A proper technical SEO audit takes 4–16 hours and needs Screaming Frog, GSC access, Webmaster, GA. But 80% of the time you don't need a full audit — you need a fast sanity check: "is anything critically broken right now". This workflow fits in 15 minutes using only the free online SEO tools at /tools, with no logins, no subscriptions. Good for three scenarios: first look at a new client site, post-release express check, and bi-weekly self-audit.
Minutes 1–3: homepage in Meta Tags Checker
Open /tools/meta-tags-checker, paste the homepage URL. Check six items. Title — present and 50–60 chars. Description — present and 140–160. Canonical — points to itself (not http or /index.php). Open Graph — og:title, og:description, og:image present (for socials). Hreflang — for a bilingual site, alternates declared. Schema.org — JSON-LD of type Organization or WebSite present. All six green = homepage healthy, move on.

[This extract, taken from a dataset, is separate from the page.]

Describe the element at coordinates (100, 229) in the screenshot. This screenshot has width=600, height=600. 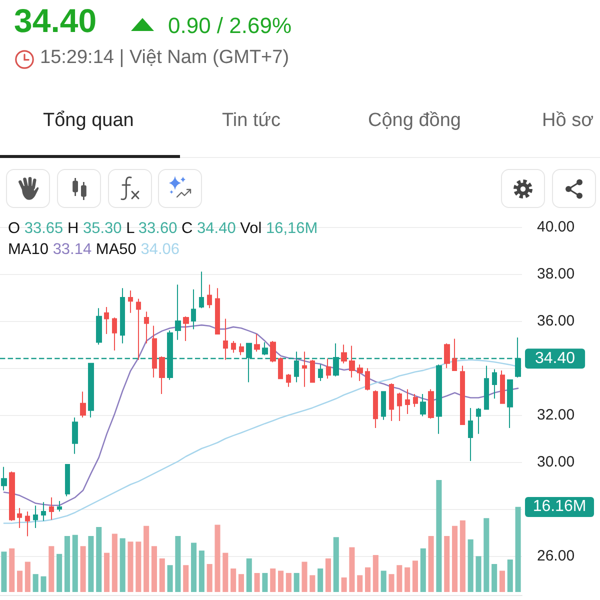
I see `annotation: O 33.65 H 35.30 L 33.60 C` at that location.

Minutes 4–5: robots.txt Validator
Open /tools/robots-txt-validator, enter domain.com. The tool pulls robots.txt, parses and checks three things. One — no Disallow: / for all bots (would block the whole site). Two — Sitemap reference present. Three — no conflicting rules between Googlebot and Yandexbot. Two minutes tell you whether crawling is sane. The most common catch — a forgotten staging Disallow: /.
Minutes 6–8: Sitemap Validator
Open /tools/sitemap-validator, paste the sitemap URL (usually domain.com/sitemap.xml). The tool validates XML schema, URL reachability (200 or 404), lastmod correctness. If it's an index, it unrolls all children. Three minutes for "all OK" or "issues here". Typical find: 50–100 sitemap URLs that actually return 404 — common after old articles are deleted without rebuilding the sitemap.

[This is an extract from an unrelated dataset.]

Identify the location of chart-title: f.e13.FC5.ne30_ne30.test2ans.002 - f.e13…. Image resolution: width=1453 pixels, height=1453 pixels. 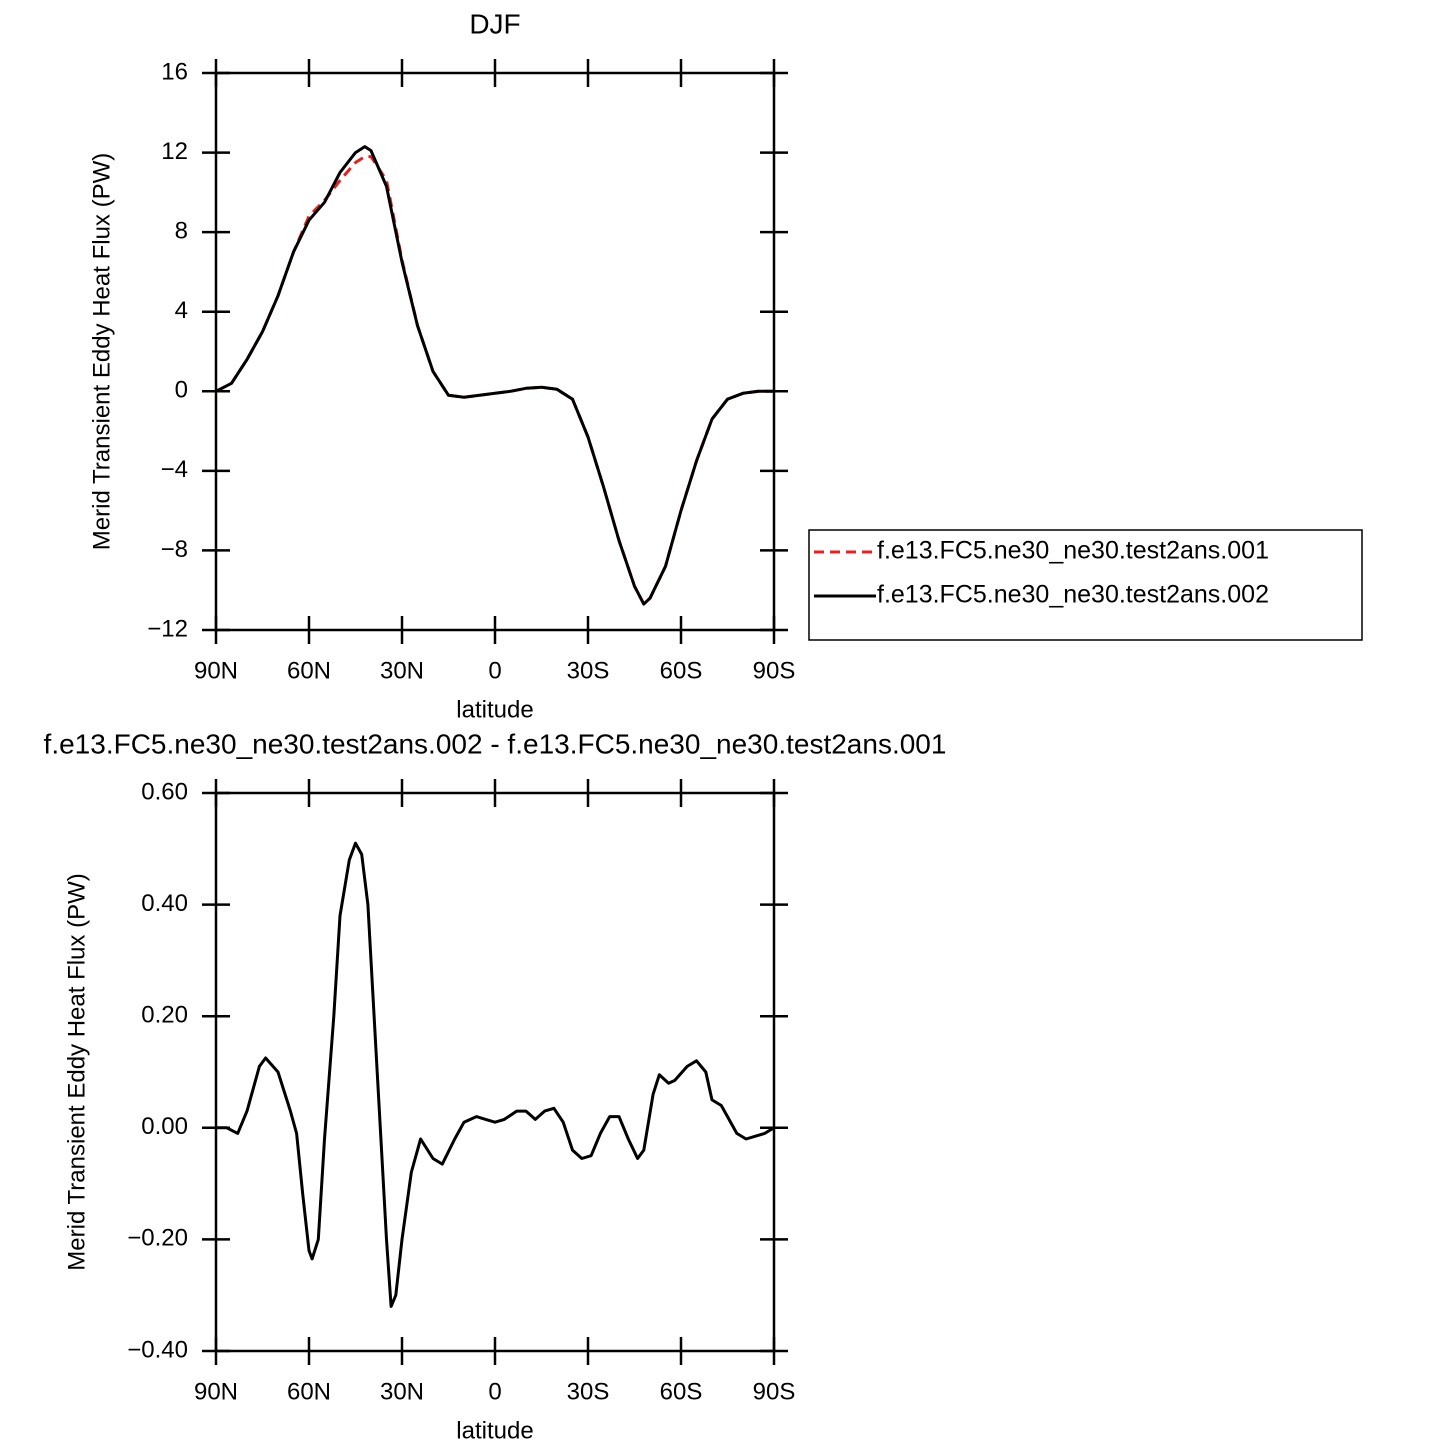
(496, 744).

Minutes 9–11: PageSpeed Tester
Open /tools/pagespeed-tester, enter the homepage + one typical inner page (a blog post or product). Read Core Web Vitals: LCP ≤ 2.5s, INP ≤ 200ms, CLS ≤ 0.1. Measurement comes from CrUX field data — real users over 28 days. Green zone = great. LCP in the red (> 4s) — critical problem, usually a heavy image or slow TTFB. INP in the red — interaction issue, hunt down heavy click handlers.
Minutes 12–15: SERP Checker on two keywords
Open /tools/serp-checker, enter your two top commercial queries (the ones driving most conversions) and check positions in Yandex and Google. Both in top 20 — positions healthy, audit done. Dropped — needs deeper analysis: what changed on the page, was there an algorithm update, did a stronger competitor appear? Free limit — 5 checks per hour, two keywords fit easily.
What to do when something pops
Any red from these 15 minutes is the basis of a concrete ticket: "Homepage title > 70 chars, truncates in SERP — rewrite", "47 sitemap URLs return 404 — regenerate", "Mobile LCP 4.8s — optimise hero image". That's the best part of a fast audit: no 40-page report, just 3–5 concrete tasks for the next sprint. For deeper analysis, layer in Site Metrics Tool's full monitoring or a separate Screaming Frog audit.
Regular check vs one-off
Running this workflow once is useful. Running it bi-weekly on the same site is a waste. For regularity you need automation: each of the 15-minute steps can be automated via Site Metrics Tool. We check robots.txt daily, sitemap daily, Core Web Vitals daily, positions on the top 100 keywords every 6 hours. All alerts arrive as a single daily email digest, not a spam stream. The free plan covers this for 1 project and 5 keywords. The idea: free tools for one-offs and audits of other people's sites, the main account for your own site under full monitoring.
Frequently asked
Will a 15-minute audit replace a full technical audit?
No. A full audit covers 30+ items including internal-link structure, canonical chains, hreflang across all pages, schema markup by type. 15 minutes is the "anything on fire" baseline. Different jobs: express check vs deep inventory.
Does the workflow fit large e-commerce?
For top pages — yes. For 10,000 products — no, you'll need a Screaming Frog crawl and full monitoring. But running the workflow weekly on the homepage, a category, and three top products is a useful sanity check for any e-commerce.
Can I check someone else's site?
Yes, all 5 tools work with any public domain. No Search Console access or admin logins needed. Useful for presales — show up with a ready audit of the prospect's site.
Is it worth running the workflow after every deploy?
After a major release — yes. After a routine bugfix — no, that's noise. A good compromise: Site Metrics Tool's automated monitoring catches changes 24/7, while the manual workflow runs only on significant releases.